The contribution of the SynCD dataset outweighs model architecture improvements: fine-tuning IP-Adapter Plus with SynCD alone yields a substantial gain in GeometricScore from 0.675 to 0.819.
The improved inference normalization raises TIFA dramatically from 0.615 to 0.816 with negligible loss in image alignment.
MSA + warping improves DINOv2-I consistency on rigid objects by 0.026; warping is particularly critical for color consistency.
Dataset scale matters more for larger models (12B), while marginal returns diminish for smaller models (3B).
More reference images (3 vs. 1) significantly improves image alignment.

Highlights & Insights¶

Data-driven > model design: The paper's most compelling finding is that a high-quality multi-image dataset matters more than sophisticated model architecture. Training a simple shared-attention encoder on SynCD data alone outperforms complex specialized methods.
Scalable strategy for synthetic data generation: The combination of MSA + 3D depth guidance + warping offers a reproducible paradigm for synthesizing consistent training data.
Generality of inference guidance normalization: This technique can directly improve the text alignment of existing methods such as IP-Adapter, beyond its application in the proposed approach.
Unified design across dataset generation and model training: Both the dataset generation pipeline and the model training employ the same shared attention mechanism, yielding a highly coherent design.
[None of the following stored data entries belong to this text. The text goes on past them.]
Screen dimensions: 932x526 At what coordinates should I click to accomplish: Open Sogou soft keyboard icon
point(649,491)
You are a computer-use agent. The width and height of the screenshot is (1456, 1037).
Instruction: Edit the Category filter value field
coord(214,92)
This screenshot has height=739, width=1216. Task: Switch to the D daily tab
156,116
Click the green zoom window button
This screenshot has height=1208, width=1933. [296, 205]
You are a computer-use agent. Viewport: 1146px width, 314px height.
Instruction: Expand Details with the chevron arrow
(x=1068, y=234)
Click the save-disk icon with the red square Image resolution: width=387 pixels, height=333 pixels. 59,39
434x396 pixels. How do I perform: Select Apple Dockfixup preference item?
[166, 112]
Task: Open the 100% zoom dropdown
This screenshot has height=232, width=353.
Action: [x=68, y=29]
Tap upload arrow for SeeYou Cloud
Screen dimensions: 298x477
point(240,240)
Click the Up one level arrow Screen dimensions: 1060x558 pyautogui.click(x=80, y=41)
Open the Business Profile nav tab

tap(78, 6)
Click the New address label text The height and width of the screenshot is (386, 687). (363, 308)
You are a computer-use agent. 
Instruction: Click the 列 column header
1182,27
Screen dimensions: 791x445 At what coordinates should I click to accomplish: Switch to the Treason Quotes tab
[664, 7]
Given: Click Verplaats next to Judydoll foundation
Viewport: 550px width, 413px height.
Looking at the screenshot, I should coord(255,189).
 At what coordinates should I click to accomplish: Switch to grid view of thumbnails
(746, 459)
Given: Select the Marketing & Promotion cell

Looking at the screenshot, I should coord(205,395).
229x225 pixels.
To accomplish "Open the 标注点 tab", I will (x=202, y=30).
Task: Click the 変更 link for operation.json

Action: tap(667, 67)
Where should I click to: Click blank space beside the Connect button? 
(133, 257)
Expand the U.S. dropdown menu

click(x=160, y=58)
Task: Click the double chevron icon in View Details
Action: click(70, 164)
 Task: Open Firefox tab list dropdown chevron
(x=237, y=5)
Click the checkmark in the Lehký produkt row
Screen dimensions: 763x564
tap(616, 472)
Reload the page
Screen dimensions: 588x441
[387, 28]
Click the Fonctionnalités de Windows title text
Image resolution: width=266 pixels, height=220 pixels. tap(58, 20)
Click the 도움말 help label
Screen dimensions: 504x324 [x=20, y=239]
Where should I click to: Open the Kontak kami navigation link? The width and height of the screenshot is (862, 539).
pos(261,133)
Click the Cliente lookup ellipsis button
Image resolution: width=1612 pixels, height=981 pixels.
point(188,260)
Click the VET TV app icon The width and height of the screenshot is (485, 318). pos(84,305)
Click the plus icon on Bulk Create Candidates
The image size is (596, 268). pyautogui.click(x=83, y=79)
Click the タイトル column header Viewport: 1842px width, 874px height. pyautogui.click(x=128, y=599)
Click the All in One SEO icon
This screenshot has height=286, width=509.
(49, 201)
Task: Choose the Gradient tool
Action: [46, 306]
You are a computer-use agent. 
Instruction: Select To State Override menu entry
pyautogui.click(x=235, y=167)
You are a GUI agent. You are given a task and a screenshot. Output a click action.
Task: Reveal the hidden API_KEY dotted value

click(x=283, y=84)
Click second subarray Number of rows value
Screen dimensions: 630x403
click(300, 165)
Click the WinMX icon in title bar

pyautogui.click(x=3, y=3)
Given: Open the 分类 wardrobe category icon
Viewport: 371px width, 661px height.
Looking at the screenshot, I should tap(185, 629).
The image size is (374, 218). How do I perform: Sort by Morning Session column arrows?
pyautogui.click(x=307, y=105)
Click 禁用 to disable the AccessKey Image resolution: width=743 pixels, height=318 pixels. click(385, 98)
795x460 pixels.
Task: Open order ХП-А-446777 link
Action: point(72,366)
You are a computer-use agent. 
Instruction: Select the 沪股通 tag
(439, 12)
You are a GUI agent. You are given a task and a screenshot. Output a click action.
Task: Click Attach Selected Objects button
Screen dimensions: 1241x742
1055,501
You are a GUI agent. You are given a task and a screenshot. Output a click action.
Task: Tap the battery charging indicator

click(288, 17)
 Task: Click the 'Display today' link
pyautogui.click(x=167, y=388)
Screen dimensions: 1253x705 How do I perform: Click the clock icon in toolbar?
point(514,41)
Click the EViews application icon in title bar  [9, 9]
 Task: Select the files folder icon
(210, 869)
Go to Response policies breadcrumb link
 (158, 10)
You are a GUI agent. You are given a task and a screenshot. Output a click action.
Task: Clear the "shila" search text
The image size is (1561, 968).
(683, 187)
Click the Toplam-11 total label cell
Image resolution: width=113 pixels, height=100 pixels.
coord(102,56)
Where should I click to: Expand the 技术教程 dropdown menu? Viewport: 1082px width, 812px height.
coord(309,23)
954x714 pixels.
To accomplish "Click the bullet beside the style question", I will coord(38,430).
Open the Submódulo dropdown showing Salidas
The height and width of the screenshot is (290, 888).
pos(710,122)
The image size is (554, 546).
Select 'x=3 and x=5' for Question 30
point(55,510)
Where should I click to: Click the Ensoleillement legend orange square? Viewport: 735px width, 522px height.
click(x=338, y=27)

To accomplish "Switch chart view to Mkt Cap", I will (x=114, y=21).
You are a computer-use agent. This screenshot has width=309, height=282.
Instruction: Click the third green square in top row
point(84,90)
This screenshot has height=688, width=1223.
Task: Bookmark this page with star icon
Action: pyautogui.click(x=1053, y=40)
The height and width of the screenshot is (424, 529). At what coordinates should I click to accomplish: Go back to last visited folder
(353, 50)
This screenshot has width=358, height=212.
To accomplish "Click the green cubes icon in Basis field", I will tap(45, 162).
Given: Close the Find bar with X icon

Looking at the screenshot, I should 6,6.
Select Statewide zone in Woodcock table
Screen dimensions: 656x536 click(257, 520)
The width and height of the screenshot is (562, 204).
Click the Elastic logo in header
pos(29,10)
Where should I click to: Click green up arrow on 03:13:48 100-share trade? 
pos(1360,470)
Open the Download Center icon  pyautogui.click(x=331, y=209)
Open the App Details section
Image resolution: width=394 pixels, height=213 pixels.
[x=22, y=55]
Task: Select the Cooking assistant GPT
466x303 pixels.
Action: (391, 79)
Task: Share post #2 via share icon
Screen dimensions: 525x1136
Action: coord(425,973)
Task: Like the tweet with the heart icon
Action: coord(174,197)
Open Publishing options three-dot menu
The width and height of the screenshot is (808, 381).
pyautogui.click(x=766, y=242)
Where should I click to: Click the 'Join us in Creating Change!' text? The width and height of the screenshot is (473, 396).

Limitations & Future Work¶

The current work focuses solely on single-object images and has not been extended to multi-object scenes.
The diversity of Objaverse assets is limited, potentially affecting quality for certain categories.
Deformable objects do not benefit from 3D priors (due to the lack of corresponding 3D datasets) and rely only on MSA and detailed captions.
A domain gap remains between generated synthetic data and real data.
Future work may explore incorporating video generative models and text-to-3D models into the dataset construction pipeline.

Textual Inversion and DreamBooth pioneered the model customization direction.
The MMDiT architecture of FLUX provides an efficient foundation for implementing shared attention.
The MSA mechanism is inspired by prior work on consistent character generation and multi-view synthesis.
The guidance normalization idea is generalizable to other multi-condition generation tasks.

Rating¶

Novelty: ⭐⭐⭐⭐ The dataset generation pipeline is elegantly designed; the MSA + 3D prior combination is effective.
Experimental Thoroughness: ⭐⭐⭐⭐⭐ Covers automatic metrics, human evaluation, and detailed ablations (components, data scale, inference).
Writing Quality: ⭐⭐⭐⭐⭐ Clear logic, polished figures, and rigorous experimental design.
Value: ⭐⭐⭐⭐⭐ Both the dataset and method offer high practical value; the inference guidance normalization technique is broadly applicable.